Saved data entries
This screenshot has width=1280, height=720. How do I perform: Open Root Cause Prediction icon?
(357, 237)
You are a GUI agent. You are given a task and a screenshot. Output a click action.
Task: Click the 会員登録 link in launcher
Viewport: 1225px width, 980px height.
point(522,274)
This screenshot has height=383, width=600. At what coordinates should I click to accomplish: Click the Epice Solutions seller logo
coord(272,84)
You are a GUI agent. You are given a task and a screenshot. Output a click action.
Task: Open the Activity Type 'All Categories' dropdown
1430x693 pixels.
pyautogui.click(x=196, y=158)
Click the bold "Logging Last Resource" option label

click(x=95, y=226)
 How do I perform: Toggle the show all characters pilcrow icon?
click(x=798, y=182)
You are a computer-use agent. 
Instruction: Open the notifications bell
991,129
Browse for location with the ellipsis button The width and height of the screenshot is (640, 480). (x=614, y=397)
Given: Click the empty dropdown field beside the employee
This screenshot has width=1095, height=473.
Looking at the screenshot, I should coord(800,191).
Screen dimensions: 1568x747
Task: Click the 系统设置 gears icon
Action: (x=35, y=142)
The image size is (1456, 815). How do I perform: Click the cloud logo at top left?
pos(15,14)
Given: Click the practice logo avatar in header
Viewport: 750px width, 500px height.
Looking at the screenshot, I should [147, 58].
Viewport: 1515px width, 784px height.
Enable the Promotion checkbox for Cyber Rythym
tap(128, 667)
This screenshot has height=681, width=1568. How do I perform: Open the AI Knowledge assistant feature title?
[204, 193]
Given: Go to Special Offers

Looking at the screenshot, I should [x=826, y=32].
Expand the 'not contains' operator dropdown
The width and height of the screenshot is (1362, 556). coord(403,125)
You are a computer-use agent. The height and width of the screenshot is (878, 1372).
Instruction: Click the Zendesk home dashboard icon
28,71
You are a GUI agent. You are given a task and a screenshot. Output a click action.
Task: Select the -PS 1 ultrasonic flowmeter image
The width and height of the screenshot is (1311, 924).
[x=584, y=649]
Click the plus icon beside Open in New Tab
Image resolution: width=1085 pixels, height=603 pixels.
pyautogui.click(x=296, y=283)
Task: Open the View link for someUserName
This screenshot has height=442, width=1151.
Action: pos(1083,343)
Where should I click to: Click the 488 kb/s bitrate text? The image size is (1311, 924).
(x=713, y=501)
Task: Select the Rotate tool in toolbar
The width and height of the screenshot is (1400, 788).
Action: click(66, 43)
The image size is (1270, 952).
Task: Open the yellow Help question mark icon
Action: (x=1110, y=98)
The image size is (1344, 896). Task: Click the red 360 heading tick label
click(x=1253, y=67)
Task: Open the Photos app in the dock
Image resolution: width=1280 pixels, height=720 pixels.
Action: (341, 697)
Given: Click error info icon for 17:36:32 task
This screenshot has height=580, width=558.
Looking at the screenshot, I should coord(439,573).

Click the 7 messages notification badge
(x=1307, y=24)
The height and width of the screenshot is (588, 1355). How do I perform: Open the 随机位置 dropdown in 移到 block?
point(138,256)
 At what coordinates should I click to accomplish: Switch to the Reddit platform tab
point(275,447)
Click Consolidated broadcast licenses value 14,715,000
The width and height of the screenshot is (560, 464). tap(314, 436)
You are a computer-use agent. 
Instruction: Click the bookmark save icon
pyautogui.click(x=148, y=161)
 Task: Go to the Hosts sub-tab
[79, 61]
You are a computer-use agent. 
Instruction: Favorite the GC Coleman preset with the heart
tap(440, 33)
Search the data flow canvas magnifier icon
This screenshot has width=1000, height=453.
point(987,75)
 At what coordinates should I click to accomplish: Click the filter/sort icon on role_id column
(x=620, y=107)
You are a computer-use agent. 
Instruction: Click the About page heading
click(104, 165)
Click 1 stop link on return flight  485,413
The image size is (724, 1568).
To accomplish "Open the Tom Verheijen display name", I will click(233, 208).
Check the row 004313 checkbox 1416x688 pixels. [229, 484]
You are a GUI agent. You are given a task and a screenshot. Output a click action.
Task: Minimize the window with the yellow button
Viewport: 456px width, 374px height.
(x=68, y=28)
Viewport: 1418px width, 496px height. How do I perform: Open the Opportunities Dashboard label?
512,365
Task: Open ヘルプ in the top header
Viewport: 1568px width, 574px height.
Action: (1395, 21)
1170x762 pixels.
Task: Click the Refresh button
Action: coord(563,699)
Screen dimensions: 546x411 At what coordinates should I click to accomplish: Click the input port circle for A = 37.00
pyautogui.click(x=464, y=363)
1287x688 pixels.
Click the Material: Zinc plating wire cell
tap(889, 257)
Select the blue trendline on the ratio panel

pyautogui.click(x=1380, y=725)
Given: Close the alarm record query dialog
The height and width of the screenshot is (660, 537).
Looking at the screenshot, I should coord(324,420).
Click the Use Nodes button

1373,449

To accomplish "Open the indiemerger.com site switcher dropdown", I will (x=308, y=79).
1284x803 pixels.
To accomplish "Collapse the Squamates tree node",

Task goal: From the items above, copy each line that contains the string "This". Treat uppercase and lowercase as different.

Result of the exercise:
This screenshot has width=1280, height=720. How do I perform: Open Root Cause Prediction icon?
This screenshot has height=383, width=600. At what coordinates should I click to accomplish: Click the Epice Solutions seller logo
This screenshot has width=1095, height=473.
This screenshot has height=681, width=1568. How do I perform: Open the AI Knowledge assistant feature title?
This screenshot has height=442, width=1151.
This screenshot has height=580, width=558.
This screenshot has width=1000, height=453.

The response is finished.